Quoted passage:
==================================================

Use the IMG code rather than the HTML code 

Cute little guy!

Kristina


----------



## Yvonne G (Jan 11, 2009)

Dale is a real cutey pie!

Yvonne


----------



## Meg90 (Jan 11, 2009)

Such a pretty boy!....RFs are starting to grow on me, even though I'm more of a Greek Girl...Must be the influx of all the cute red foot pics lately. 

(anybody got any pics of their Greeks? I'm suffering from withdrawal!)


----------



## Candy (Jan 11, 2009)

kyryah said:


> Let me help...
> 
> 
> 
> ...


Thank you for enlarging Dale's picture for me. My son got frustrated today trying to post it. He said he'd try again for me tomorrow. I can't wait until I can do it myself. Got to learn how just like I'm on here learning how to take proper care of Dale. Thank you again I was so excited when I got on here today and there he was. Candy


----------



## terryo (Jan 11, 2009)

==================================================

Exercise directions:
Answer these from the forum thread:
1. What code does the thread's first line say to use instead of the HTML code?
2. What kind of tortoise does Meg90 say she prefers?
3. According to Candy, who got frustrated trying to post Dale's picture?
The data has no connection to the thread.

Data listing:

==================================================

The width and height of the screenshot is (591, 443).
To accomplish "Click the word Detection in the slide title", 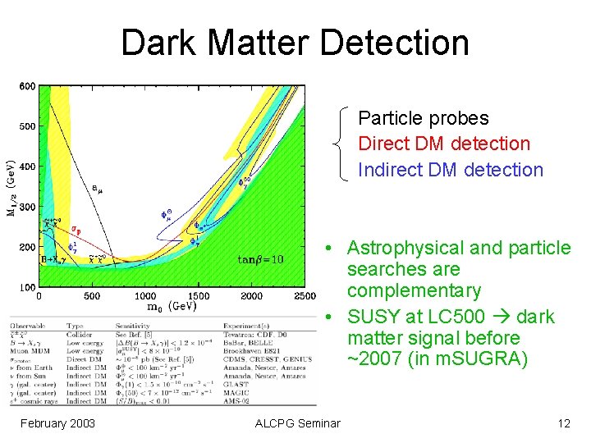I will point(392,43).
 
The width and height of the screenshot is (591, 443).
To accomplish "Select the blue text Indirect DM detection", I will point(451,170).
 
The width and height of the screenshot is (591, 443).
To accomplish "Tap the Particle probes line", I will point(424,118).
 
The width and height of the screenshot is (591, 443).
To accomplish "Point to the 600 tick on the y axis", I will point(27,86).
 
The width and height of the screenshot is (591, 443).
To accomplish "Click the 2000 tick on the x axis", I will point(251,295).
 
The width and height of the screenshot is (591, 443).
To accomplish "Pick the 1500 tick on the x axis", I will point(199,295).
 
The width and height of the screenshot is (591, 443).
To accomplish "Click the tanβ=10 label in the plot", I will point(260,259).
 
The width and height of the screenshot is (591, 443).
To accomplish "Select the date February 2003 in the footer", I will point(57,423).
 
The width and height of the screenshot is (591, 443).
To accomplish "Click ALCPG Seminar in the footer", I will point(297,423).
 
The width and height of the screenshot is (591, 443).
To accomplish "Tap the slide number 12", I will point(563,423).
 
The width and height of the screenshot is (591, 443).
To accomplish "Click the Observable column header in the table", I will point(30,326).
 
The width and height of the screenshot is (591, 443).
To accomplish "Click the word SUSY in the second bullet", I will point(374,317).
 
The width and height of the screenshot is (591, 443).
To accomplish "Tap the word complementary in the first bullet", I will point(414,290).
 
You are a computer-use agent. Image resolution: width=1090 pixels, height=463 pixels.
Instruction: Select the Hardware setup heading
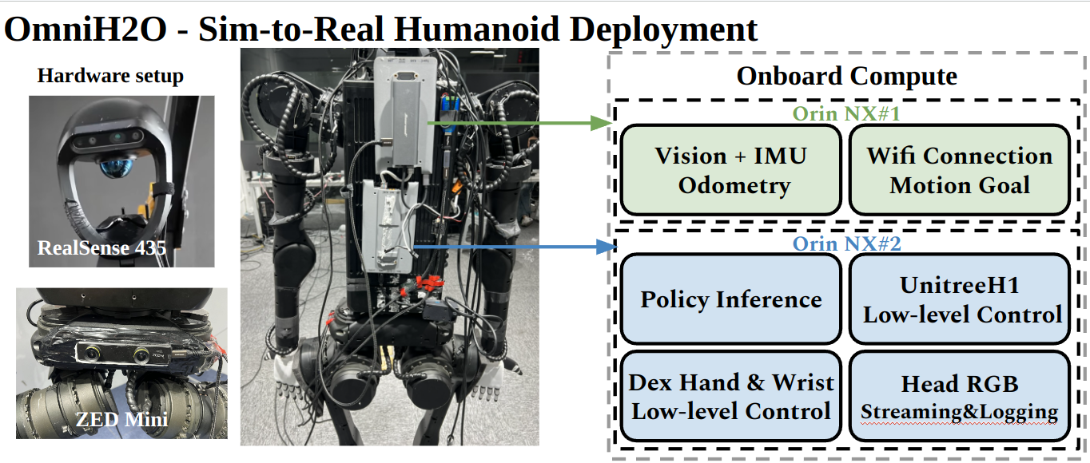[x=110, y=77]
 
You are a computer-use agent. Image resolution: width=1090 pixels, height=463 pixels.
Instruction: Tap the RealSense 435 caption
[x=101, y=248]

==================================================

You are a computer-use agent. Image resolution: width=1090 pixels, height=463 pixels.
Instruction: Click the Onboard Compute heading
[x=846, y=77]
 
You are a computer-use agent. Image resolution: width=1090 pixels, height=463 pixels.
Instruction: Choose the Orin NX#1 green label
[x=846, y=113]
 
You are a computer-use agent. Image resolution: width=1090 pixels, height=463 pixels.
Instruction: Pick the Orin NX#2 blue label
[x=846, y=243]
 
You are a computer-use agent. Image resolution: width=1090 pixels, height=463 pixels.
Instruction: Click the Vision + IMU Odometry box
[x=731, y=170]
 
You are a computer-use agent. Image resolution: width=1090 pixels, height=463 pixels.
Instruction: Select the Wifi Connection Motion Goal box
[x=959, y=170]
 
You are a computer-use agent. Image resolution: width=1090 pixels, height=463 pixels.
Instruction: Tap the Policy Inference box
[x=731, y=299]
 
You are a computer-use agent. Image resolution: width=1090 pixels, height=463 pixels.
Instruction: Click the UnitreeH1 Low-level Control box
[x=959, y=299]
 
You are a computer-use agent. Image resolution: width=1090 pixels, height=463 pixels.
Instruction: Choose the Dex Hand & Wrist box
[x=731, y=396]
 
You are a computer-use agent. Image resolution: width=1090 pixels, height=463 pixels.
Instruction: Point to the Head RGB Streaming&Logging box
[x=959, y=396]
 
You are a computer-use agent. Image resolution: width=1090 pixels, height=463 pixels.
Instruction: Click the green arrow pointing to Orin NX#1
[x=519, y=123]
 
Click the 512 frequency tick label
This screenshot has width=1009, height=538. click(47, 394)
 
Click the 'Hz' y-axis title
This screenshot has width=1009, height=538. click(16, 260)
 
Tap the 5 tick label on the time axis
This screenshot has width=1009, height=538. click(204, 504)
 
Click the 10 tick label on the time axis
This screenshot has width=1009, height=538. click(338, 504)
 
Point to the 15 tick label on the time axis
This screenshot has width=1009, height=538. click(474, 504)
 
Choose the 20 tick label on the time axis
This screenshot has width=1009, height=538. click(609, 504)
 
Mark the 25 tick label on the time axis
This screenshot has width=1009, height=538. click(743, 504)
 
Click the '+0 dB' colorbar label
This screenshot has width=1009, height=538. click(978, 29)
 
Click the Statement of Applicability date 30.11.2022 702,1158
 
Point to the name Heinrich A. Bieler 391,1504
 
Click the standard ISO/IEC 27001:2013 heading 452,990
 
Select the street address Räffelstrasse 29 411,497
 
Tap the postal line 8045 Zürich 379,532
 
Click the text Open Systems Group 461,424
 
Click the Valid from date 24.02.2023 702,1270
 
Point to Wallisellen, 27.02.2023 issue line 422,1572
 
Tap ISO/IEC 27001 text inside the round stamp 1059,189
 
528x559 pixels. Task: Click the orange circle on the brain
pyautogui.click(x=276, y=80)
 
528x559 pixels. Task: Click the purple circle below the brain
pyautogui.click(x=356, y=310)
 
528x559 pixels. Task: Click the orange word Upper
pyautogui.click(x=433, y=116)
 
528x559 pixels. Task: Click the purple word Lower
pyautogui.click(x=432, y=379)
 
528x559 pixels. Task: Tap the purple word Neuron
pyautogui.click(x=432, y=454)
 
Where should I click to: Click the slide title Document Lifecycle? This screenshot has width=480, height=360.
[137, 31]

==================================================

Reply:
1. The IMG code
2. Greeks
3. Her son